Starting at the top of the entries below, print each line exactly until the line with "The width and height of the screenshot is (1000, 750)." has been printed too.

[Dataset entries]
--- --- ---
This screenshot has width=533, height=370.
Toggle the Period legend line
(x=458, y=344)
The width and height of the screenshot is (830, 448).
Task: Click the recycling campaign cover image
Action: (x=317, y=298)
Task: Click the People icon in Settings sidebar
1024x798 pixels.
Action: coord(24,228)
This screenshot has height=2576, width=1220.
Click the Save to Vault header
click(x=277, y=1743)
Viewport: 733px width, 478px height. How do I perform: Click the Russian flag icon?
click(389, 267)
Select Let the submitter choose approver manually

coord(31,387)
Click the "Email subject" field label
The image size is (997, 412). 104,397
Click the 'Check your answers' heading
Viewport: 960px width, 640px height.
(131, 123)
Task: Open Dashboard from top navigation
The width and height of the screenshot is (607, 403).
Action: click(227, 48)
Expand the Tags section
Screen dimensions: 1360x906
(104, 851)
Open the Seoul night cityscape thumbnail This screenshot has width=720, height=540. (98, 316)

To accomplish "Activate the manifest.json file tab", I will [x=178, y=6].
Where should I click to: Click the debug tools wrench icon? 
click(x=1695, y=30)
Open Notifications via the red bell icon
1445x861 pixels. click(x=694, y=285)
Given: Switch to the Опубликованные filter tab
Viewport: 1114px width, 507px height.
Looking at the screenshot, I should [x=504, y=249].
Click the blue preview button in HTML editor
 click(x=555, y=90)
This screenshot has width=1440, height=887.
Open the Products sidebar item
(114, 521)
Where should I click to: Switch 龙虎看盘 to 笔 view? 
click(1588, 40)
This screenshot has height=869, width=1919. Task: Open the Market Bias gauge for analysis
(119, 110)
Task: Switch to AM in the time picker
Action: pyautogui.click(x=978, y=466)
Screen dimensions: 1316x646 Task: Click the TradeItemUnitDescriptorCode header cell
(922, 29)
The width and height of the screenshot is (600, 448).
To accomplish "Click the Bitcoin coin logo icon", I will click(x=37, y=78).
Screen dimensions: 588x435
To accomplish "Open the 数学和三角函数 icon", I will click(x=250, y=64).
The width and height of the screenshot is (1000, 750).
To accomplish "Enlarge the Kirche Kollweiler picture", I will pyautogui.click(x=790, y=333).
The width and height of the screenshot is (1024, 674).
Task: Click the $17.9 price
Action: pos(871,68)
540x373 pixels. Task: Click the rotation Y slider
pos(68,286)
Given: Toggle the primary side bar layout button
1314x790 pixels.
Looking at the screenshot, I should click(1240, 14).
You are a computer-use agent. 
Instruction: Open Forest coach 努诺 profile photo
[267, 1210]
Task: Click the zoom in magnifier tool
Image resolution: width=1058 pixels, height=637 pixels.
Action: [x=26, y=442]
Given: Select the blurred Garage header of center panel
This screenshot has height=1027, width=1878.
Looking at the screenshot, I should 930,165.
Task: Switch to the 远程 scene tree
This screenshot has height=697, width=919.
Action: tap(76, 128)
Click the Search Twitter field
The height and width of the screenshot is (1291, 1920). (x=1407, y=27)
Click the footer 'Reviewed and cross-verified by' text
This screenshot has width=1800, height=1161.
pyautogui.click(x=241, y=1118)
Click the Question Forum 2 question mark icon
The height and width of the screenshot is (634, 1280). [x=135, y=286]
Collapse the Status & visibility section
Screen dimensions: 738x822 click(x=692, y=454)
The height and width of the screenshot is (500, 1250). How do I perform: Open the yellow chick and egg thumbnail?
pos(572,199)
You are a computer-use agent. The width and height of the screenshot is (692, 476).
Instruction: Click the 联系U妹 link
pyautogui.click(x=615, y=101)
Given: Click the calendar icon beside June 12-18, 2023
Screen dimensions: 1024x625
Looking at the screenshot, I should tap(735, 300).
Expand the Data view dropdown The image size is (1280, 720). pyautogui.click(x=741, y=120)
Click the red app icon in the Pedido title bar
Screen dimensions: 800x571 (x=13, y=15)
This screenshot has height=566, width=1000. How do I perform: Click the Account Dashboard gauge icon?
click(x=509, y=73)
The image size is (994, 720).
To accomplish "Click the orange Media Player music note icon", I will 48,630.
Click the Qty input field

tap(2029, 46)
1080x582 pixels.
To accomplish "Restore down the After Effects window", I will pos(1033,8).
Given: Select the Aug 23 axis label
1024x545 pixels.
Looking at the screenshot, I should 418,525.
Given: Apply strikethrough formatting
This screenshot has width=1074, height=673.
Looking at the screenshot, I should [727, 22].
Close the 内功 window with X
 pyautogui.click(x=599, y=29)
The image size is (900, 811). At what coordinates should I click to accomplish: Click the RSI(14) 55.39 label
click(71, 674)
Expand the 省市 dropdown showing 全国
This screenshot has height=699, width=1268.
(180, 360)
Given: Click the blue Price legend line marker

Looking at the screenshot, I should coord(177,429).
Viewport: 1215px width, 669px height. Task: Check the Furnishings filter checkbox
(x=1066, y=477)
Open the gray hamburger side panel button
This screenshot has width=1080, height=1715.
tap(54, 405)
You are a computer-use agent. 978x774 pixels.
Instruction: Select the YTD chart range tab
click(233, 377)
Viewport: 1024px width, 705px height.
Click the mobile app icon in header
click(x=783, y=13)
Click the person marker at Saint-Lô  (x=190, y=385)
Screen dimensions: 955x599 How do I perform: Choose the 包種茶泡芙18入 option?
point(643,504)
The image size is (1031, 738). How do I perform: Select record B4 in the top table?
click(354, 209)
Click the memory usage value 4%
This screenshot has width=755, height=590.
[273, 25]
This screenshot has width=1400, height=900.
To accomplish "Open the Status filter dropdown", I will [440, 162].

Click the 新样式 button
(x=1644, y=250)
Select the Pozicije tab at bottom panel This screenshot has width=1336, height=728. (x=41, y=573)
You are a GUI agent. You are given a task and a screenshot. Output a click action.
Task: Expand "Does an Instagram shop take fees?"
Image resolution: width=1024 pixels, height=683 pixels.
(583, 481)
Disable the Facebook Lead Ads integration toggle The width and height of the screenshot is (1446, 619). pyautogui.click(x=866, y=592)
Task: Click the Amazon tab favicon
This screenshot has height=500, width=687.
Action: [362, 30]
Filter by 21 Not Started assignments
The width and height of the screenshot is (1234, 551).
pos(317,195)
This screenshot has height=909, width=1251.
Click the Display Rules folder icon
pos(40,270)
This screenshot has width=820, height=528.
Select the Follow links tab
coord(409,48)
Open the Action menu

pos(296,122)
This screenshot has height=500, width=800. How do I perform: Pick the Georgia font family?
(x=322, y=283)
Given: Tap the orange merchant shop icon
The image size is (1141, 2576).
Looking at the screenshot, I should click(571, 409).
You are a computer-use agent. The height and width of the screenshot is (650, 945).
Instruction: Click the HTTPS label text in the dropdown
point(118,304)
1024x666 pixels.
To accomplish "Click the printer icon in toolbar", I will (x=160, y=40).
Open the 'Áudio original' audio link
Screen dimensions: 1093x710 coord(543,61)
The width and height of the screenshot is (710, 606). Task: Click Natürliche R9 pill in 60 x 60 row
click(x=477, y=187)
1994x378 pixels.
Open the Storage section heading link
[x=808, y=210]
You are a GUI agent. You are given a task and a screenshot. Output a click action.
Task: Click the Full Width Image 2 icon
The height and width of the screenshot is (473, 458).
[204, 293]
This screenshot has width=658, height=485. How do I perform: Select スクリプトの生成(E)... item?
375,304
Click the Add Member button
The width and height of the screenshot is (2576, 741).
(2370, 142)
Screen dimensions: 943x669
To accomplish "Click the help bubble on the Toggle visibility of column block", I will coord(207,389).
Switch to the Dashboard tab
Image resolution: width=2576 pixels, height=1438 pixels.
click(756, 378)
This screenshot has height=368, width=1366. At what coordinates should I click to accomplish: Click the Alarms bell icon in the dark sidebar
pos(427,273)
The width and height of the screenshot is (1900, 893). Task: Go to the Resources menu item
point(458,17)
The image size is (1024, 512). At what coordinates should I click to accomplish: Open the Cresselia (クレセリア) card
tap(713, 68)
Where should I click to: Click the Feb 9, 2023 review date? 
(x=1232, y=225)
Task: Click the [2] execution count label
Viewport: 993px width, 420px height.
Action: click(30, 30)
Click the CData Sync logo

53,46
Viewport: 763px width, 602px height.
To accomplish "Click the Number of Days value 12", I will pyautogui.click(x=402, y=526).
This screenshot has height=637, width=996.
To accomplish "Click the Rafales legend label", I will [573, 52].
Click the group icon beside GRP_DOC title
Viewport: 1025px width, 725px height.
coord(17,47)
--- --- ---
EXERCISE SOLUTION:
This screenshot has width=533, height=370.
Toggle the Period legend line
(x=458, y=344)
The width and height of the screenshot is (830, 448).
Task: Click the recycling campaign cover image
Action: (x=317, y=298)
Task: Click the People icon in Settings sidebar
1024x798 pixels.
Action: coord(24,228)
This screenshot has height=2576, width=1220.
Click the Save to Vault header
click(x=277, y=1743)
Viewport: 733px width, 478px height. How do I perform: Click the Russian flag icon?
click(389, 267)
Select Let the submitter choose approver manually

coord(31,387)
Click the "Email subject" field label
The image size is (997, 412). 104,397
Click the 'Check your answers' heading
Viewport: 960px width, 640px height.
(131, 123)
Task: Open Dashboard from top navigation
The width and height of the screenshot is (607, 403).
Action: click(227, 48)
Expand the Tags section
Screen dimensions: 1360x906
(104, 851)
Open the Seoul night cityscape thumbnail This screenshot has width=720, height=540. (98, 316)

To accomplish "Activate the manifest.json file tab", I will [x=178, y=6].
Where should I click to: Click the debug tools wrench icon? 
click(x=1695, y=30)
Open Notifications via the red bell icon
1445x861 pixels. click(x=694, y=285)
Given: Switch to the Опубликованные filter tab
Viewport: 1114px width, 507px height.
Looking at the screenshot, I should [x=504, y=249].
Click the blue preview button in HTML editor
 click(x=555, y=90)
This screenshot has width=1440, height=887.
Open the Products sidebar item
(114, 521)
Where should I click to: Switch 龙虎看盘 to 笔 view? 
click(1588, 40)
This screenshot has height=869, width=1919. Task: Open the Market Bias gauge for analysis
(119, 110)
Task: Switch to AM in the time picker
Action: pyautogui.click(x=978, y=466)
Screen dimensions: 1316x646 Task: Click the TradeItemUnitDescriptorCode header cell
(922, 29)
The width and height of the screenshot is (600, 448).
To accomplish "Click the Bitcoin coin logo icon", I will click(x=37, y=78).
Screen dimensions: 588x435
To accomplish "Open the 数学和三角函数 icon", I will click(x=250, y=64).
The width and height of the screenshot is (1000, 750).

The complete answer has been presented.